Addio alla principessa Astrid di Norvegia, è morta due giorni dopo i funerali del fratello Re Harald: il suo matrimonio fece scandalo
Aveva partecipato in carrozzina alle esequie del "fratellino": la sua vita da romanzo ispirò una serie Tv
Oslo La Norvegia piange la principessa Astrid, scomparsa oggi 11 settembre all'età di 94 anni. La sua morte arriva a distanza di appena quarantotto ore dall'ultimo, doloroso atto d'amore: l'altro ieri, 9 settembre, la principessa aveva voluto essere presente in carrozzina ai funerali di Stato di suo fratello, Re Harald V, per dare l'estremo saluto al sovrano che aveva guidato il Paese per 35 anni. Il Palazzo Reale ha diffuso una nota ufficiale in cui si legge: “Sua Maestà Re Haakon ha appreso con profondo dolore la notizia della scomparsa della Principessa Astrid. Nel corso della sua lunga vita, ha rappresentato la Casa Reale con calore e senso del dovere”.
Una vita da romanzo: dall'esilio di guerra alla serie tv
Nata il 12 febbraio 1932 (giorno in cui le fu persino intitolata una porzione dell'Antartide, la "Costa della Principessa Astrid"), secondogenita di Re Olav V e della principessa Märtha di Svezia, a soli nove anni dovette affrontare la fuga dalla Norvegia invasa dai nazisti, trascorrendo gli anni del conflitto in esilio a Washington. Questa drammatica pagina familiare ha ispirato la celebre serie drammatica Atlantic Crossing, che ricostruisce il legame di protezione e amicizia tra la famiglia reale in esilio e il presidente statunitense Franklin D. Roosevelt.
Il ruolo di First Lady e il matrimonio "scandaloso"

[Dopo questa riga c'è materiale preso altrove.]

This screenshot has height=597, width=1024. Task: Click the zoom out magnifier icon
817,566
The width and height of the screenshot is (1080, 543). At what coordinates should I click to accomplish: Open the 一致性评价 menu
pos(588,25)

Con la scomparsa della madre nel 1954, la giovane Astrid assunse a soli 22 anni il ruolo formale di first lady di Norvegia, affiancando il nonno Haakon VII e il padre Olav V nei doveri di Stato. Nel 1968 la sua vita privata finì al centro delle cronache per un grande scandalo: il matrimonio con Johan Martin Ferner, un cittadino comune, velista e medaglia olimpica, già divorziato. Unione che non le impedì di costruire una grande famiglia con cinque figli e di coltivare una forte passione per l'arte, lavorando per anni come ceramista e pittrice su porcellana. La principessa Astrid ha continuato a supportare organizzazioni benefiche ed enti assistenziali fino a tarda età, rimanendo fino all'ultimo uno dei volti più amati e attivi della monarchia norvegese.